I am involved in development of a critical solution for a financial organization. The solution involves analysis of multitude of transactions and data coming from multiple resources . Hadoop is the most flexible option to handle big data and it efficiently implements MapReduce.

I share here my experience to execute and debug Map-Reduce code in Eclipse just like any other Java program.

When we run Map-Reduce code in Eclipse, Hadoop runs in a special mode called LocalJobRunner, under which all the Hadoop daemons run in a single JVM (Java Virtual Machine) instead of several different JVMs.

The default file paths are set to local file paths and not of HDFS paths. ..

Step1: Get the code from Git repository by issuing clone command as follows:

$ git clone https://github.com/prasadkhode/wordcount-Debug.git

Step2: Import the project into your Eclipse workspace

step2.fig1

 

Sep3: Setting Breakpoints:

To set breakpoints in your source code right-click in the small left margin in your source code editor and select Toggle Breakpoint. Alternatively you can double-click on the line of the code to debug.

step3.fig1

step3.fig2

Step4: Starting the Debugger:

To debug our application, select a Java file which can be executed (WordCountDriver.java), right-click on it and select Debug As → Debug Configuration.

Go to “Arguments” tab and pass the input arguments, input file name and output folder name as follows:

step4.fig1

Click on Apply and then Debug

step4.fig2

Step5: Controlling the program execution:

Eclipse provides buttons in the toolbar for controlling the execution of the program that we are debugging. It is easier to use the corresponding keys to control this execution.

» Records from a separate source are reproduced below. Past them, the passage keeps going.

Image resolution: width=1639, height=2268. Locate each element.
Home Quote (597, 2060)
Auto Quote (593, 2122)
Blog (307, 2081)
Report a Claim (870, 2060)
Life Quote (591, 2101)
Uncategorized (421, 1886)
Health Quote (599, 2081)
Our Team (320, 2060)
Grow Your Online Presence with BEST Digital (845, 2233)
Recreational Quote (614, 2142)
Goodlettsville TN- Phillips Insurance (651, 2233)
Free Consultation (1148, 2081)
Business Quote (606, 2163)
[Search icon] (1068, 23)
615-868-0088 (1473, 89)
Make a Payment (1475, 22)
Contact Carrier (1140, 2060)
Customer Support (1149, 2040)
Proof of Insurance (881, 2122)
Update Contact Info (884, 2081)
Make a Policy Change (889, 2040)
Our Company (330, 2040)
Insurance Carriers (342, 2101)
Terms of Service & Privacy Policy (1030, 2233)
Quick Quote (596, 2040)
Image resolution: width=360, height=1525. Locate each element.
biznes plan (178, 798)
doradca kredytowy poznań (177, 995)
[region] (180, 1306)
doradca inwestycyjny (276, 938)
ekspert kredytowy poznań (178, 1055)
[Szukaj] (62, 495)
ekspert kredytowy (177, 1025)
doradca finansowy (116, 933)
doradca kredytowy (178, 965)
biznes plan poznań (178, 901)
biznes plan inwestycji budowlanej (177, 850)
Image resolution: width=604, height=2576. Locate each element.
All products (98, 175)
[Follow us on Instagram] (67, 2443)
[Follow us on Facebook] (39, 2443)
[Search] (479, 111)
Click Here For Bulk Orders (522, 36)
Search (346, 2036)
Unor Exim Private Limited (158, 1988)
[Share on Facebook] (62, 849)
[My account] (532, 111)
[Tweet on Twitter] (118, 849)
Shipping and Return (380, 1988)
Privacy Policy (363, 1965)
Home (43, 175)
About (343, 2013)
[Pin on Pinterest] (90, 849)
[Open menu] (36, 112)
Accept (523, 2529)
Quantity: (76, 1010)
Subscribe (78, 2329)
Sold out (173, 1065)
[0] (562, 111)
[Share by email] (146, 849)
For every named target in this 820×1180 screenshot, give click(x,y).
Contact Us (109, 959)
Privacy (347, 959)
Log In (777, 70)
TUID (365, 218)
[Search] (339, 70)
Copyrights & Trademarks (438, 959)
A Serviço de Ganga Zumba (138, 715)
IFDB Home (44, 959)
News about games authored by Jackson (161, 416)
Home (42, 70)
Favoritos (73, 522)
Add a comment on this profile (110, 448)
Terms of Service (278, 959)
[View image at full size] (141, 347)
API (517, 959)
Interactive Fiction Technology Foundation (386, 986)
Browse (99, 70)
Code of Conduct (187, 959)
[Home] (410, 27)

We can use the F5, F6, F7 and F8 keys to go through our code. Action of each of the four keys is as presented  below:

Key Description
F5 Executes the currently selected line and goes to the next line in our program. If the selected line is a method call the debugger steps into the associated code.
F6 F6 steps over the call, i.e. it executes a method without debugger.
F7 F7 steps out to the caller of the currently executed method. It executes of the current method and returns to the caller of this method.
F8 F8 tells the Eclipse debugger to resume the execution of the program code until it reaches the next break point.